I feel it starting for me; as he talks, I see scenes and bits of scenes.
"So who am I? Make me a pig! Make me real! I don't want to be the ideal little husband; that's boring, there's nothing to play there. Mel, she'll be able to do this really well. Hope loves being a mother and all that, but her self-esteem has suffered. She knows I've seen her differently, she wants it the way it was when we started, too; she wants to be able to control me and my feelings about her. What I want is to have her available to me. And, like, at the end of act two?"--he's referring to a scene I've shown him. Michael and Hope are making love when Hope interrupts it, against Michael's protests, to insert her diaphragm.

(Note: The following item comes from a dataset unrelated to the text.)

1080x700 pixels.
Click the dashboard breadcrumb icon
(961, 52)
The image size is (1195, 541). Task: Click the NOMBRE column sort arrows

When she returns to the bedroom, Michael is gone, and the rift between them has come out in the open--"What that scene is," Ken says, "is a test. 'Are you available to me? Is your womb available to me?' And she's not and it's not, and I can't deal with that. Because a deeper part of me is freaking out that if she doesn't need me anymore--then who am I?"
It's not a question he expects me to answer while we're sitting here. The script will take care of that soon enough--and, because of the time we've spent together today, I know there will be a script. I can feel the episode starting to grow. This idea of availability that Ken has so intuitively helped me pinpoint dictates both dialog and behavior. He leaves; I start writing.
A Pasadena Sunday. Four P.M. A hundred degrees, 1000 photographers, and here we are, in gowns and tuxes, on our way into the Civic Auditorium, where this year's Emmy show is to be held. I have Mel Harris on one arm. Melanie Mayron on the other; the paparazzi cry out "Hope!" and "Melissa!" instead of their real names. We meet everyone else from the show in the lobby; Ed and Marshall are both in Michael Steadman-type glooms, convinced we don't have a chance.
The Emmy show itself, produced by Lorne Michaels, is endless but entertaining, its highlight a medley of TV theme songs performed by the Sweeney Sisters, who at one point approach Mary Tyler Moore and musically ask her who can turn the world on with her smile. Early in the evening, there is a montage spanning 40 years of TV's leading men. Uncle Miltie, Desi Arnaz, Dick Van Dyke, Dennis Weaver--faces as icons, faces that summon association, and there among them are faces I know well. Ken's, Peter's, Tim's. We have become, I can see, part of the electronic cultural landscape, and I start to believe that maybe, just maybe, today's trip to Pasadena might turn out to be worth what it will cost to have the tux cleaned.
I'm right. Patty wins, as does the "Dead Dad" script, as does the series as a whole. We all troop up to the stage to collect the big one. As I've lost a few pounds since I last wore my tux, I hold Melanie's hand with one hand and my pants up with the other. Ed and Marshall say their standard few words, then we are all photographed backstage and led off for the rack of lamb and complimentary cologne. After the swirl of congratulation dies down, I join Ed at a table where, for the first time tonight, he sits alone.
"So...." he says.
"So?" I respond.
"So now what?"
"Write about dogs," I tell him.
He looks at me. "Wait a minute...."
"What if we did a whole show from the dog's point of view? It could be incredible."
"You're out of your mind," I tell him. "And I'm not writing it."
"But just think about it," he says, so I do, as, clutching our statuettes, we make our way outside, with a hug for the winners and a "Next year" for the losers, to wait for the cars that will take us home.